Ci siamo, prossimi all’avvio di un nuovo anno scolastico si racimolano le ultime energie per poter affrontare nuovi colleghi, nuovi dirigenti e stessi contesti, solite scartoffie burocratiche e, certo, ne dimenticavo, nuovi alunni, nuovi volti, nuove vite. Per fortuna ci sono loro. È finito il tempo in cui “l’alunno è al centro delle attenzioni di una scuola”. Carne da… progetti! Entità per impostare nuove (?) idee progettuali, nuove (?) unità didattiche, nuovi (?) corsi. Ma per fortuna ci sono loro. Rimettersi in gioco anno dopo anno scalfisce, invade, plasma le vite dei docenti che, chi più chi meno, ne accolgono la beltà. Questo salva, questo sostiene, questo appassiona. Alunni imbrattati di desiderio di sapere, di volontà nell’essere in classe, non tutti per la verità, ma l’attesa di una sorpresa, questa sì che si legge negli occhi di chi aspetta il primo giorno di scuola per cominciare, per essere considerato, abbracciato, guardato negli occhi.



Professò, ma che faremo quest’anno? E quel prof. ci sarà ancora? E quell’altro?” E i genitori che chiamano perché il figlio “adda sta nella sezione migliore, con i migliori professori, mi raccomando”, che sa tanto di minaccia perché, poi, se non accade? Da molto tempo ormai quando si parla di scuola necessariamente si finisce per screditare, ingiuriare, infangare un luogo, un contesto che, sia pure in crisi, resta un luogo privilegiato in cui il ragazzo, ma anche l’adulto insegnante, hanno l’opportunità di crescere o, peggio, far crescere solo il proprio fascicolo personale zeppo di attestati, certificati e quant’altro. Certo, anche di porre le basi per strutturare l’io, la coscienza, il pensiero, la persona. Evidentemente se la scuola è in crisi il problema non è propriamente suo ma di qualcosa che viene prima.

Dati di partenza »
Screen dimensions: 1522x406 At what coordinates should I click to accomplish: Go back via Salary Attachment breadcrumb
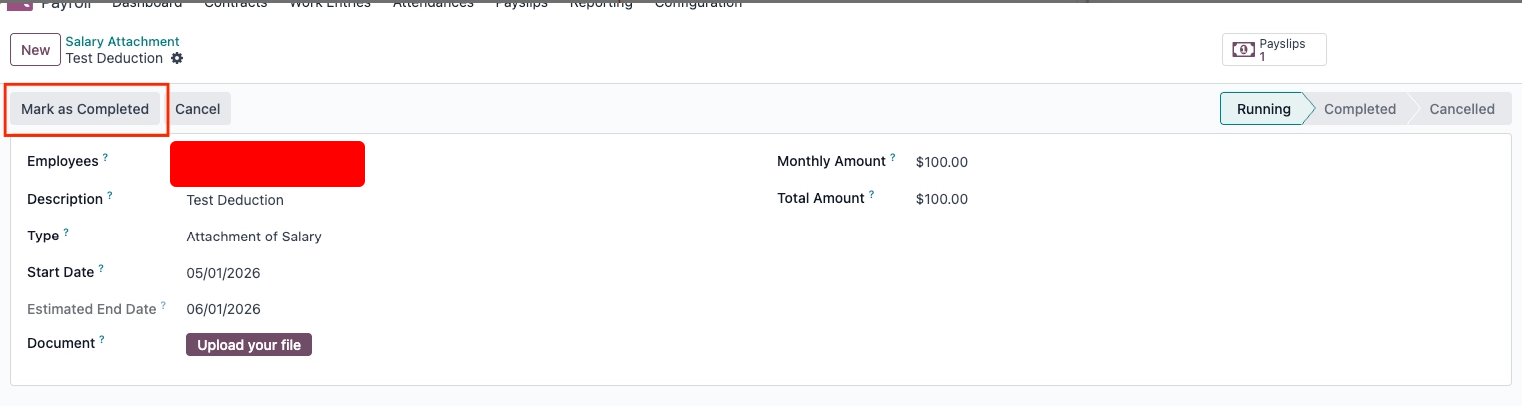(122, 42)
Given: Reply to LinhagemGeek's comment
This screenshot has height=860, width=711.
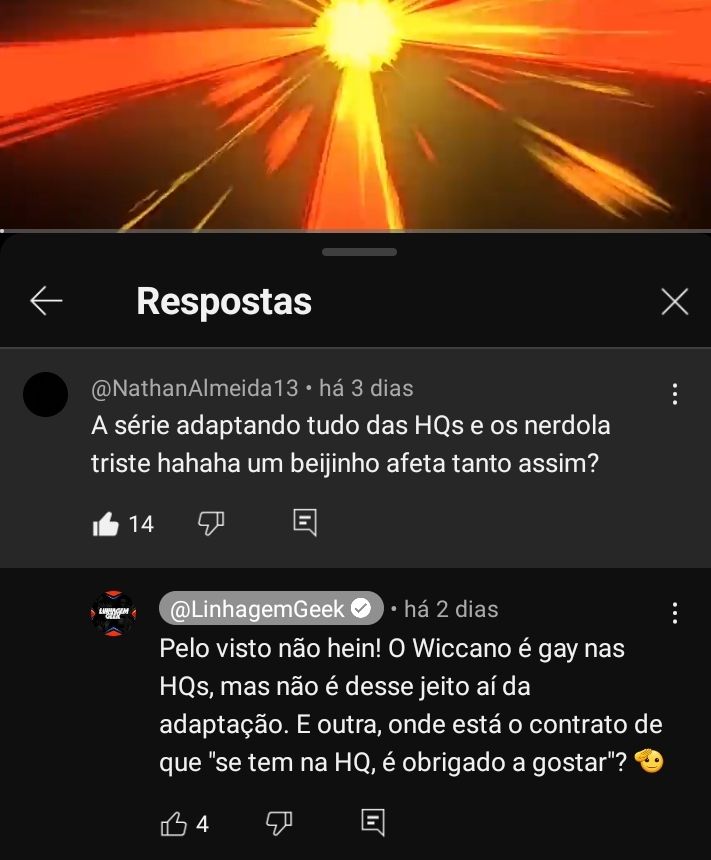Looking at the screenshot, I should (x=373, y=822).
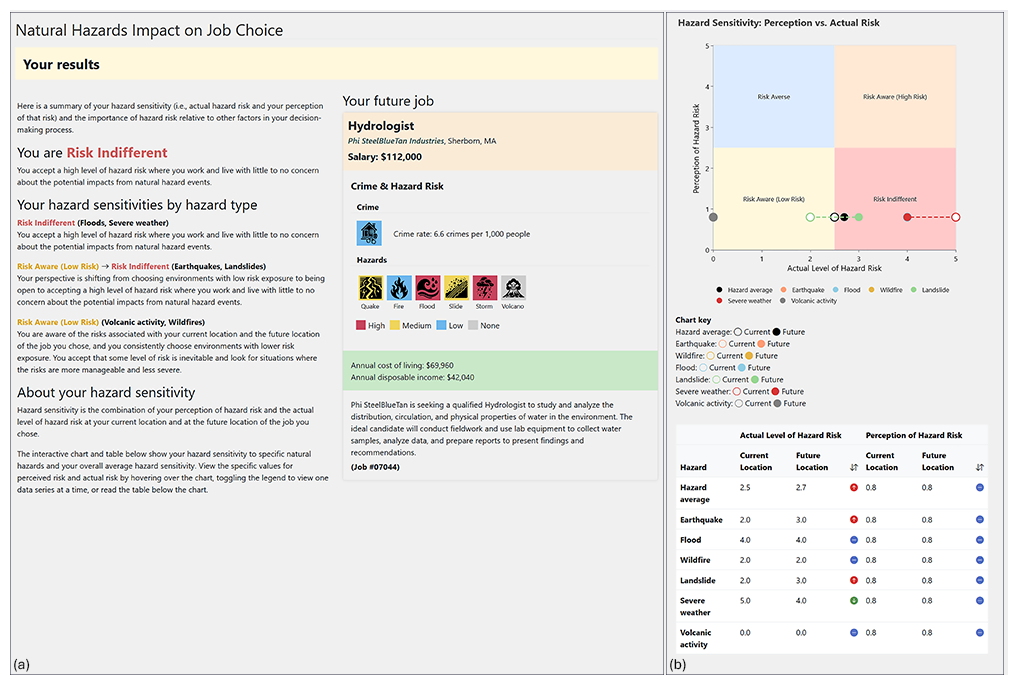The image size is (1018, 685).
Task: Click Severe weather future point on chart
Action: click(x=907, y=217)
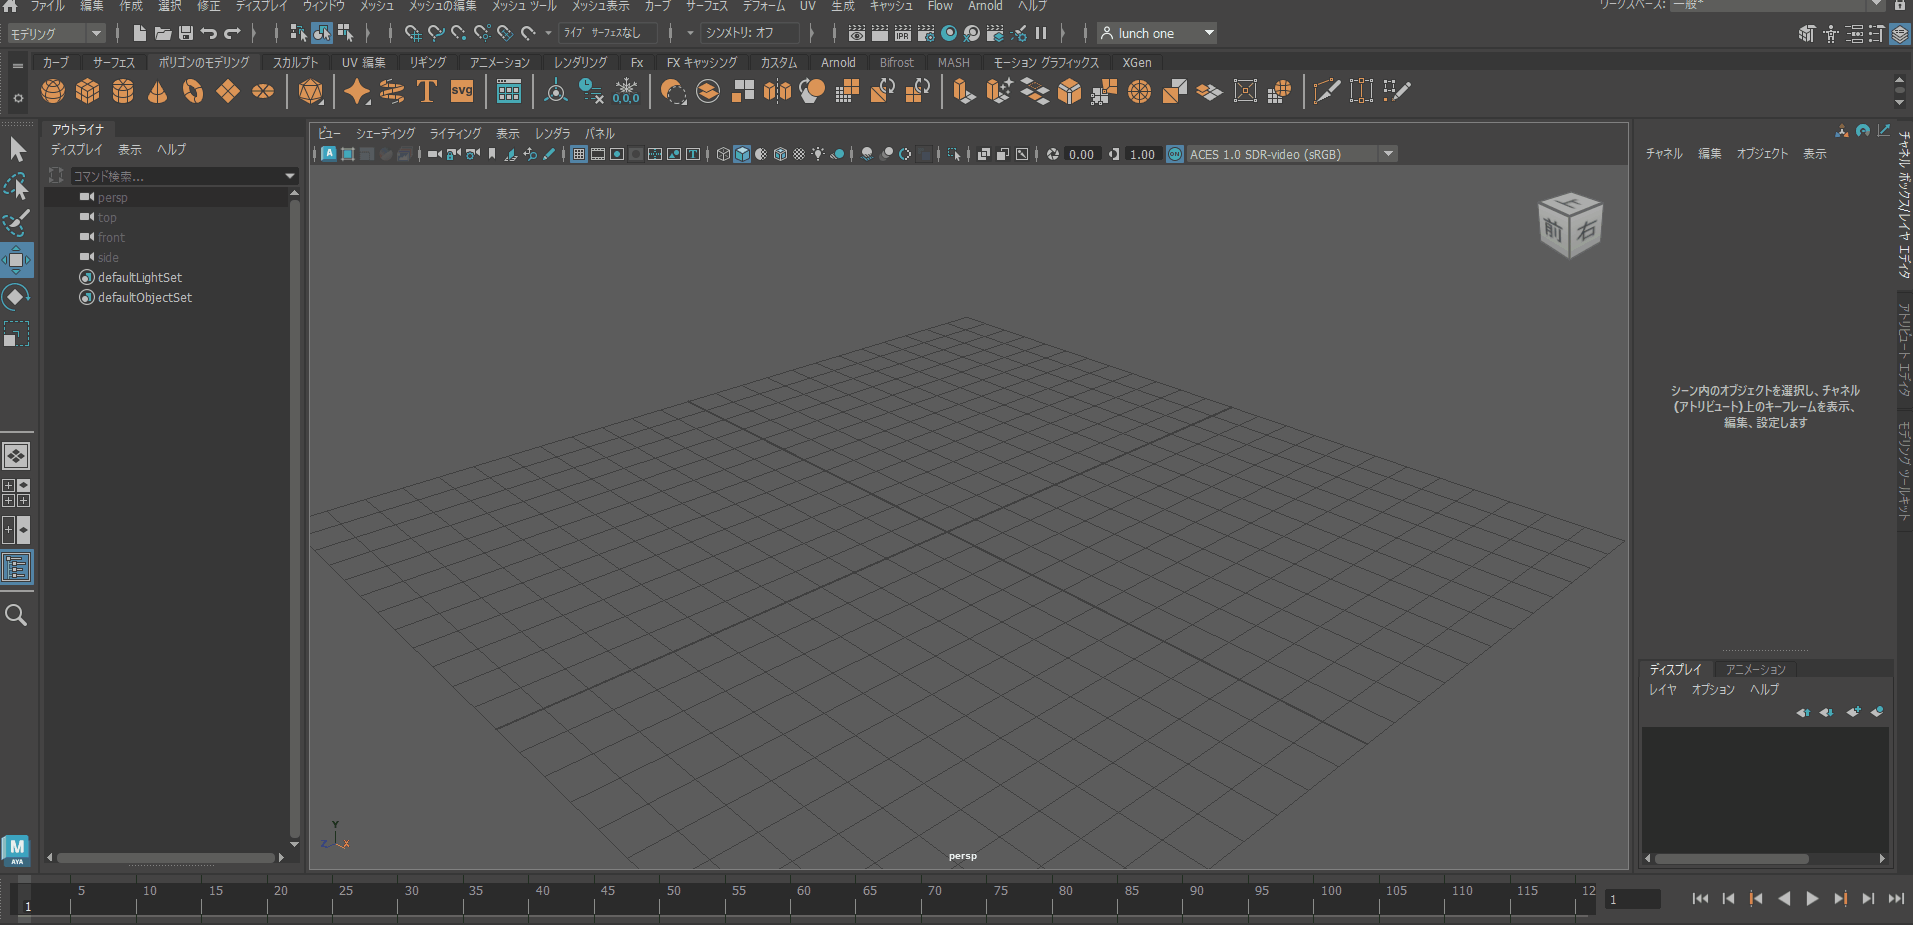1913x925 pixels.
Task: Click the view cube in the viewport
Action: pos(1569,226)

Consegna » Ricopiare integralmente il brano sull'inizio dell'anno scolastico. Fare riferimento esclusivamente al brano.

Soluzione proposta »
Ci siamo, prossimi all’avvio di un nuovo anno scolastico si racimolano le ultime energie per poter affrontare nuovi colleghi, nuovi dirigenti e stessi contesti, solite scartoffie burocratiche e, certo, ne dimenticavo, nuovi alunni, nuovi volti, nuove vite. Per fortuna ci sono loro. È finito il tempo in cui “l’alunno è al centro delle attenzioni di una scuola”. Carne da… progetti! Entità per impostare nuove (?) idee progettuali, nuove (?) unità didattiche, nuovi (?) corsi. Ma per fortuna ci sono loro. Rimettersi in gioco anno dopo anno scalfisce, invade, plasma le vite dei docenti che, chi più chi meno, ne accolgono la beltà. Questo salva, questo sostiene, questo appassiona. Alunni imbrattati di desiderio di sapere, di volontà nell’essere in classe, non tutti per la verità, ma l’attesa di una sorpresa, questa sì che si legge negli occhi di chi aspetta il primo giorno di scuola per cominciare, per essere considerato, abbracciato, guardato negli occhi.



Professò, ma che faremo quest’anno? E quel prof. ci sarà ancora? E quell’altro?” E i genitori che chiamano perché il figlio “adda sta nella sezione migliore, con i migliori professori, mi raccomando”, che sa tanto di minaccia perché, poi, se non accade? Da molto tempo ormai quando si parla di scuola necessariamente si finisce per screditare, ingiuriare, infangare un luogo, un contesto che, sia pure in crisi, resta un luogo privilegiato in cui il ragazzo, ma anche l’adulto insegnante, hanno l’opportunità di crescere o, peggio, far crescere solo il proprio fascicolo personale zeppo di attestati, certificati e quant’altro. Certo, anche di porre le basi per strutturare l’io, la coscienza, il pensiero, la persona. Evidentemente se la scuola è in crisi il problema non è propriamente suo ma di qualcosa che viene prima.